Андрей чувствовал, как неподвижными становятся пальцы, руки, застывают ноги. Ему не приходилось сидеть в морозы по сортирам. С детства вокруг он видел много бараков, утопающих окошками в картофельных и огуречных плетнях, каждый раз с гадливостью смотрел на грубо сколоченные дощатые халупы, и старался не представлять, как это нужно делать. Теперь перед ним эта девушка из десятого класса, наверное, такая же красивая, как та, на катке, или курносая русская дурнушка, уже выпивающая в гогочущих прокуренных подъездах, сжавшись от ветра, выходит из дома, скрипит искрящимся снегом, подходит к сортиру, грохает дверью и думает, что в мороз вонь меньше, а вот летом, в жару
Я могу не писать имена. Но адрес нужен.
Не нужно. Все равно всё узнают, а сделать ничего не сделают. Извините.
Трубка загудела.
Андрей вернулся к своему столу, постоял, молча посмотрел в окно. Набрал Савельича. Вызов шел, но без ответа. Оставалась еще блокадница и ее, закутанную в тряпки, на диване, он видел также четко, как девушку из поселка каменщиков, сжавшуюся на морозе.
На входе в ревущий музыкой ресторан кто-то потрепал его по плечу, улыбалась закрашенная, так что лица не узнать администратор, гардеробщица брякнула номерком о стойку.
В зале за круглыми, плотно заставленными блюдами, салатами и мясом столами, гости. Пахнет жаренной жирной едой. Жарко и душно. У сцены, с рюмкой и блестящим лицом председатель Богомолов слушает с улыбкой тост.
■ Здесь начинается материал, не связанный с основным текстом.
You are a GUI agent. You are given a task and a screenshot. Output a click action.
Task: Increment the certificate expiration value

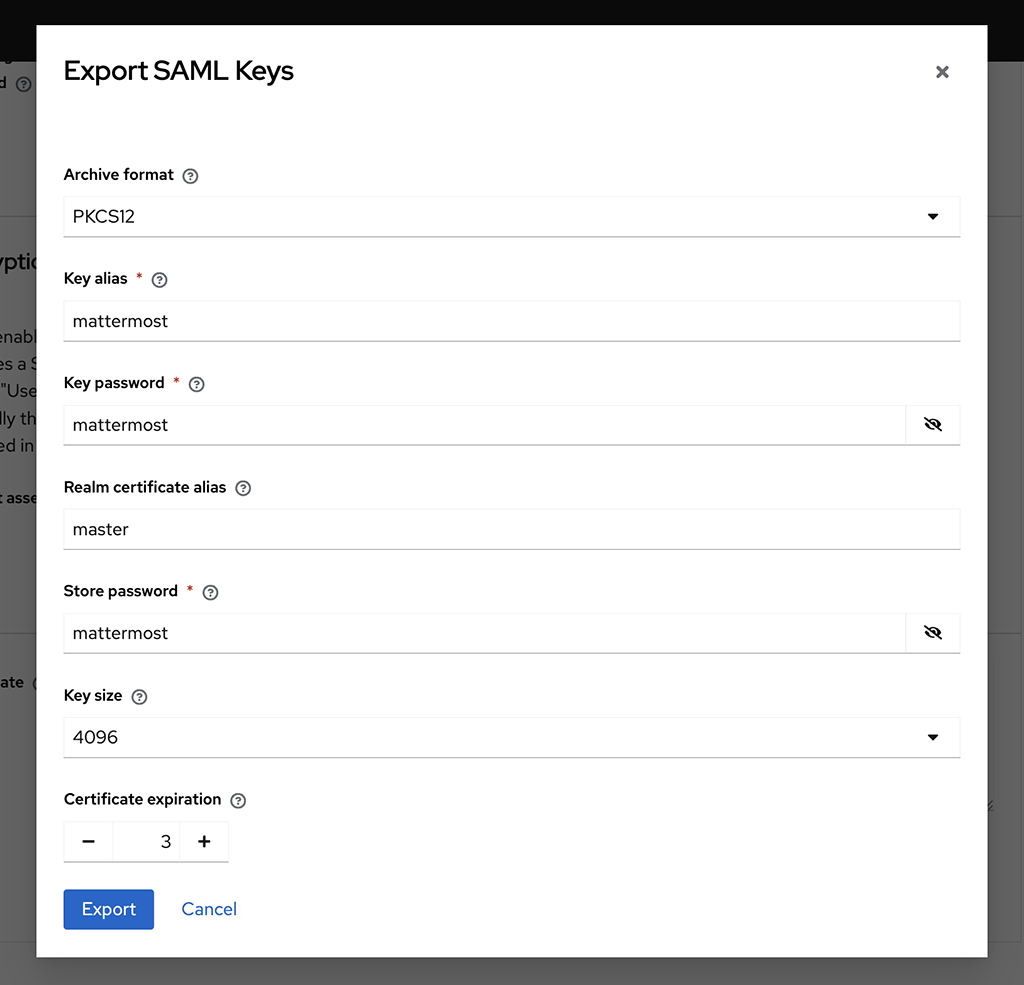pos(203,841)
После все зашумели, зазвенели бокалами, стали выпивать.
За крайним от выхода столом Андрей увидел Савельича. Тот сидел со своим заместителем, Павлом Петровичем, маленьким, пухлым и лысоватым человеком с хитринкой в лице и с широким, душистым, вечноцветущим депутатом Добыниным. Савельич лениво ковырял вилкой в тарелке. Сияя, точно нашел кошелек, Добрынин воскликнул, махнул Андрею рукой и незаметно толкнул локтем Савельича.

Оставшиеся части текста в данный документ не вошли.